*EXERCISE REQUIREMENTS*. Make an exact copy of the lines from the one containing "You are a computer-use" through the end of the records below, and leave out every picture.

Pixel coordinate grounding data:

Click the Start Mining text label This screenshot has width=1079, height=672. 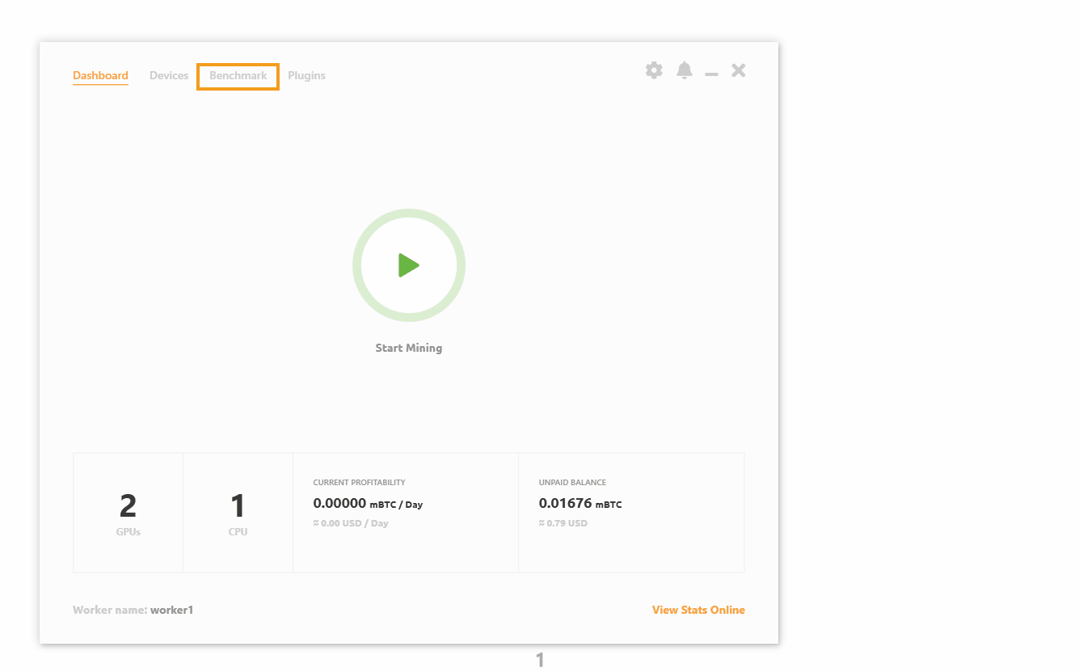coord(408,348)
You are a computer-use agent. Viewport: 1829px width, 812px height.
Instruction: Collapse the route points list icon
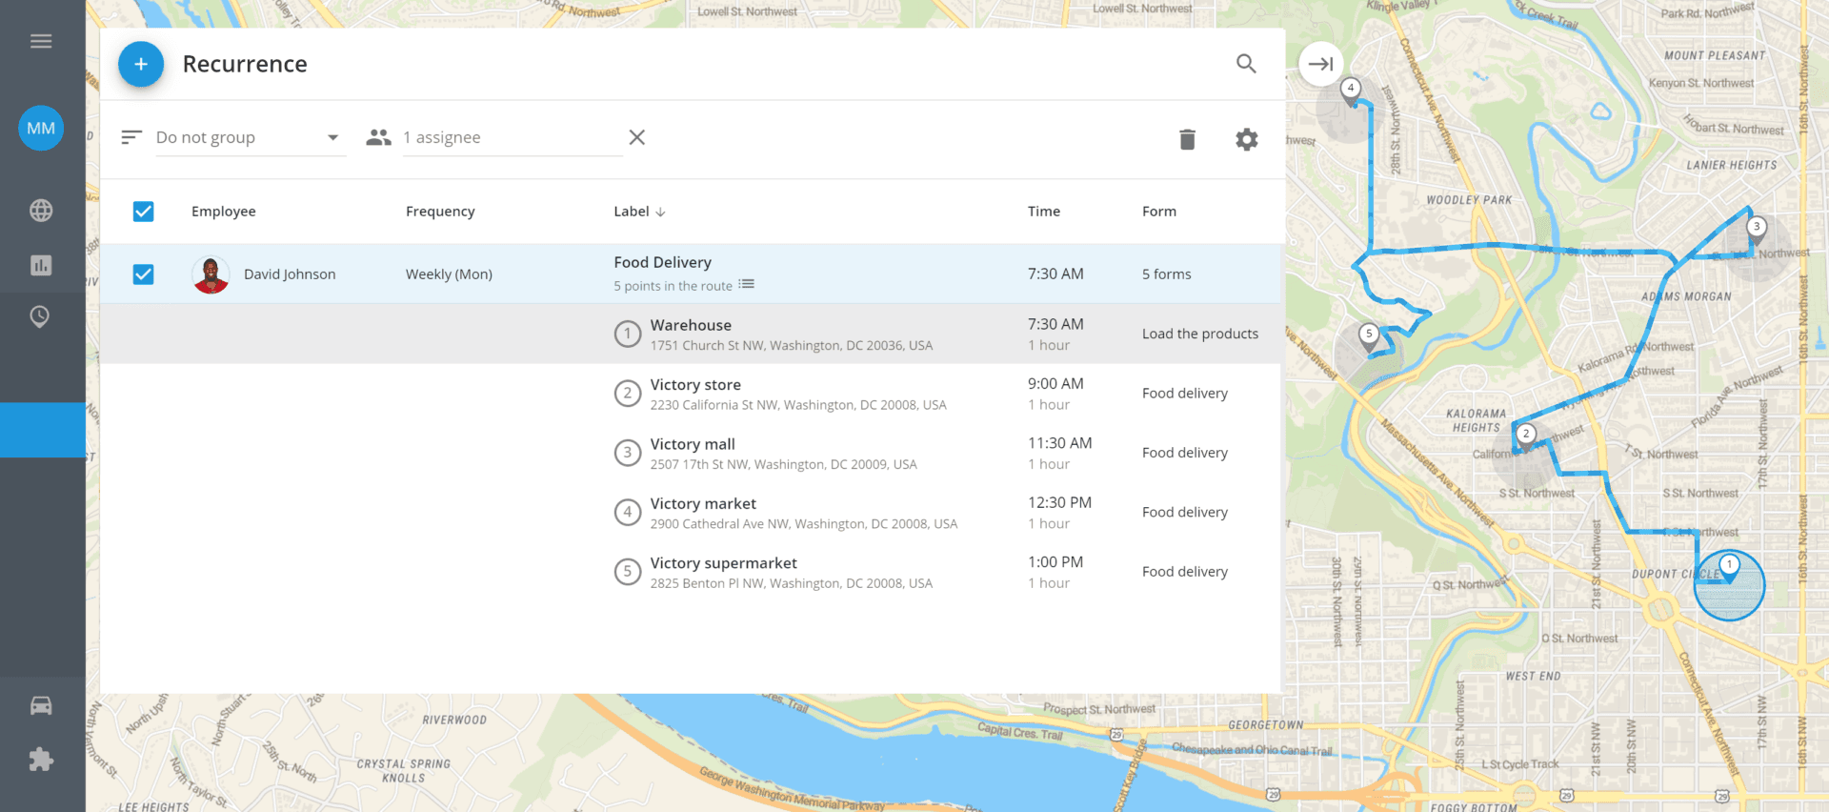[747, 285]
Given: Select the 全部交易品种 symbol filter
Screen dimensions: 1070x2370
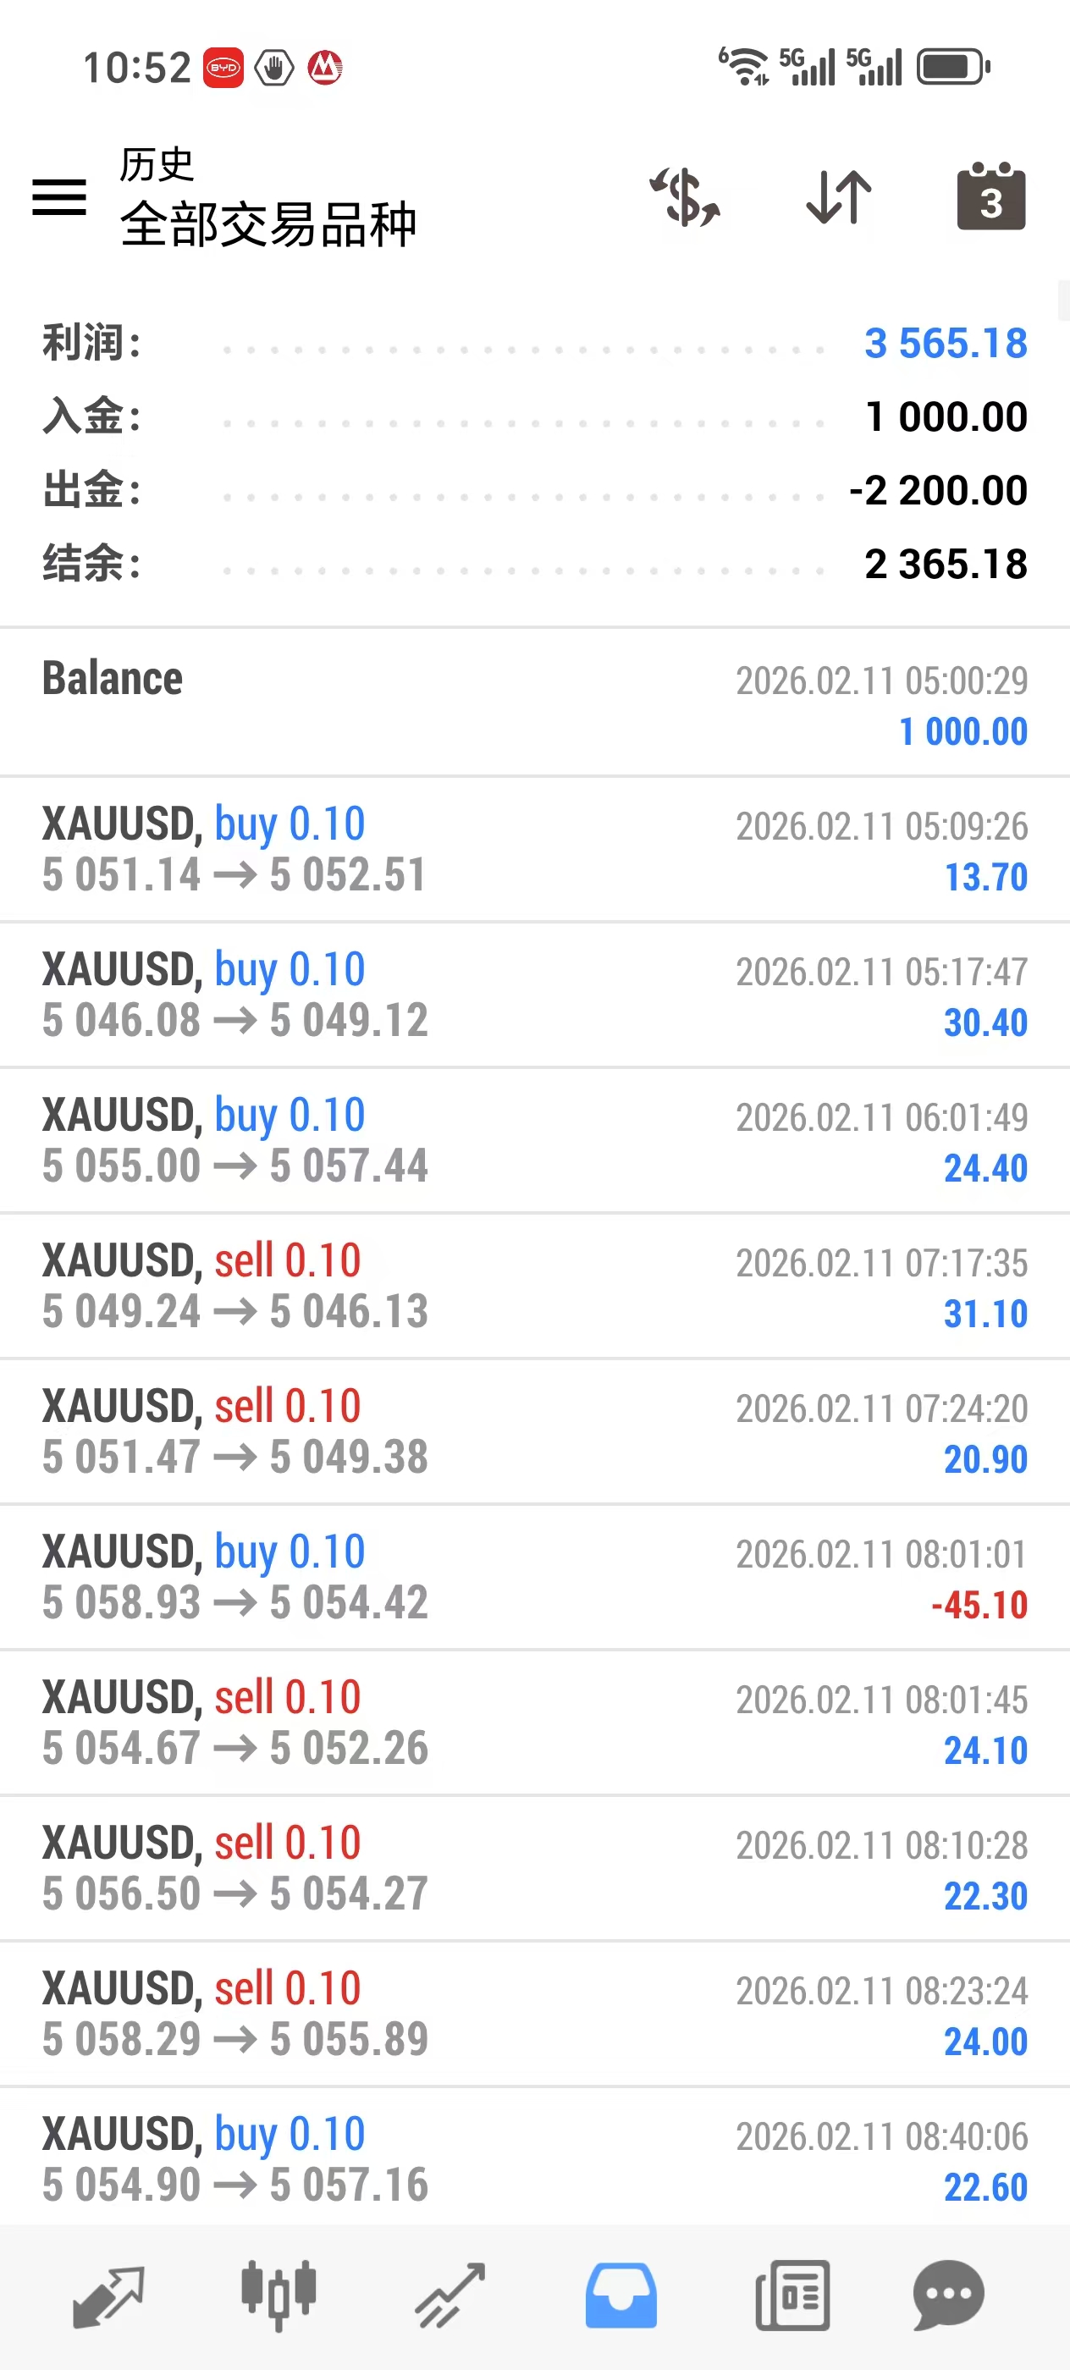Looking at the screenshot, I should tap(268, 223).
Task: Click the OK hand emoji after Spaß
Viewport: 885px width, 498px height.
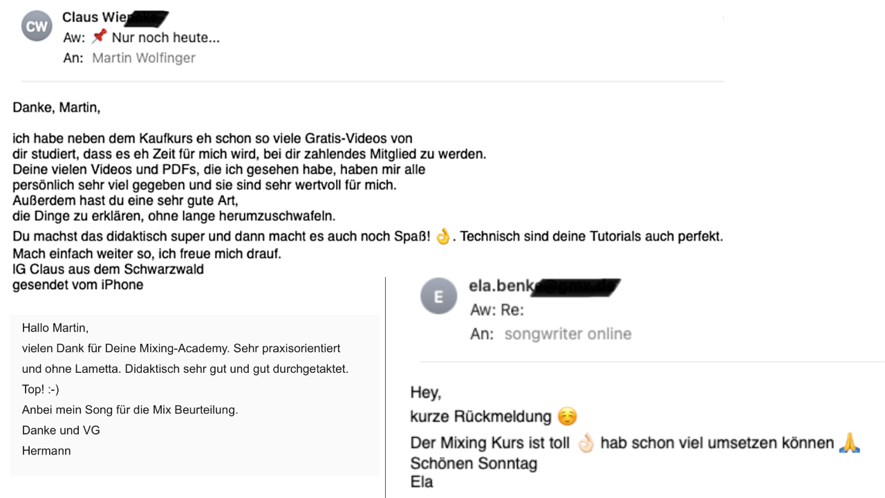Action: pyautogui.click(x=443, y=237)
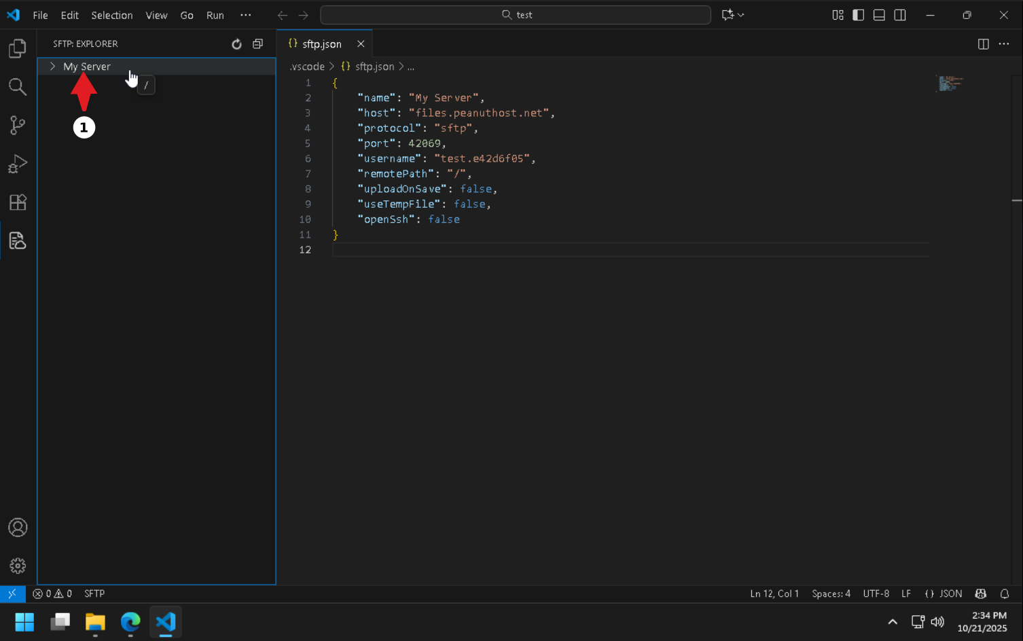Open the Explorer view in activity bar
Screen dimensions: 1023x641
(18, 48)
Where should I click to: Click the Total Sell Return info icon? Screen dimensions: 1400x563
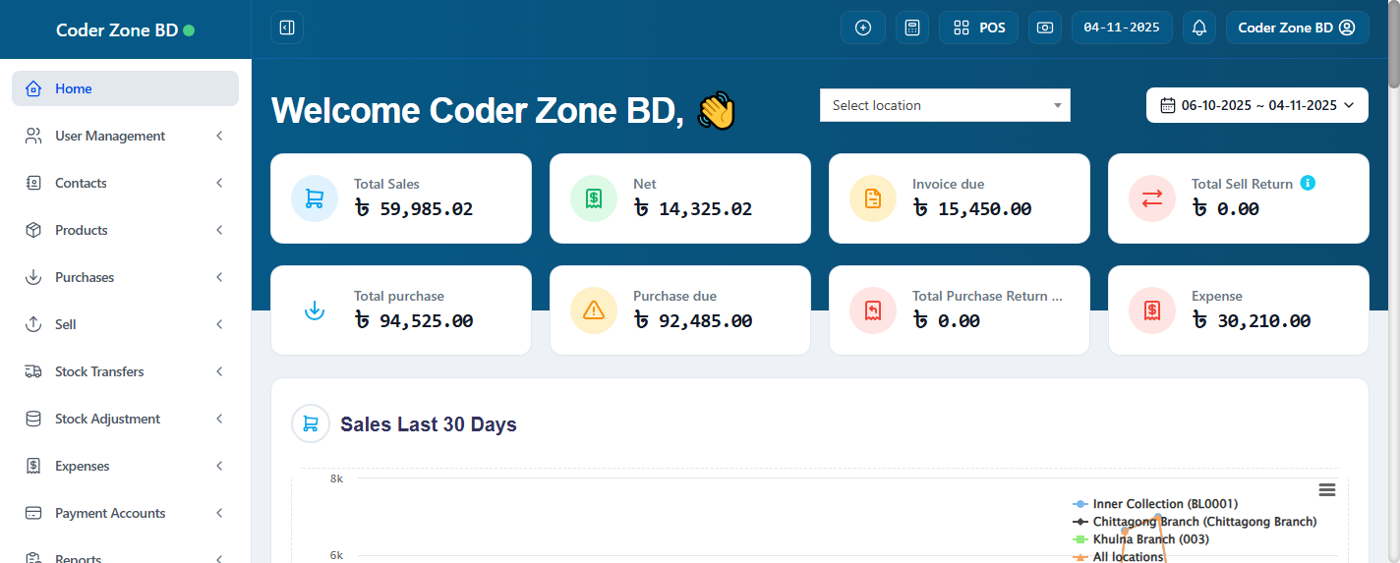(1308, 183)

*EXERCISE OUTPUT*.
You are a computer-use agent. Viewport: 1829px width, 812px height.
Instruction: Collapse the route points list icon
[747, 285]
Given: Select the 全部交易品种 symbol filter
Screen dimensions: 1070x2370
Looking at the screenshot, I should tap(268, 223).
Task: Click the OK hand emoji after Spaß
Viewport: 885px width, 498px height.
Action: pyautogui.click(x=443, y=237)
Open the Explorer view in activity bar
Screen dimensions: 1023x641
(18, 48)
Where should I click to: Click the Total Sell Return info icon? Screen dimensions: 1400x563
(1308, 183)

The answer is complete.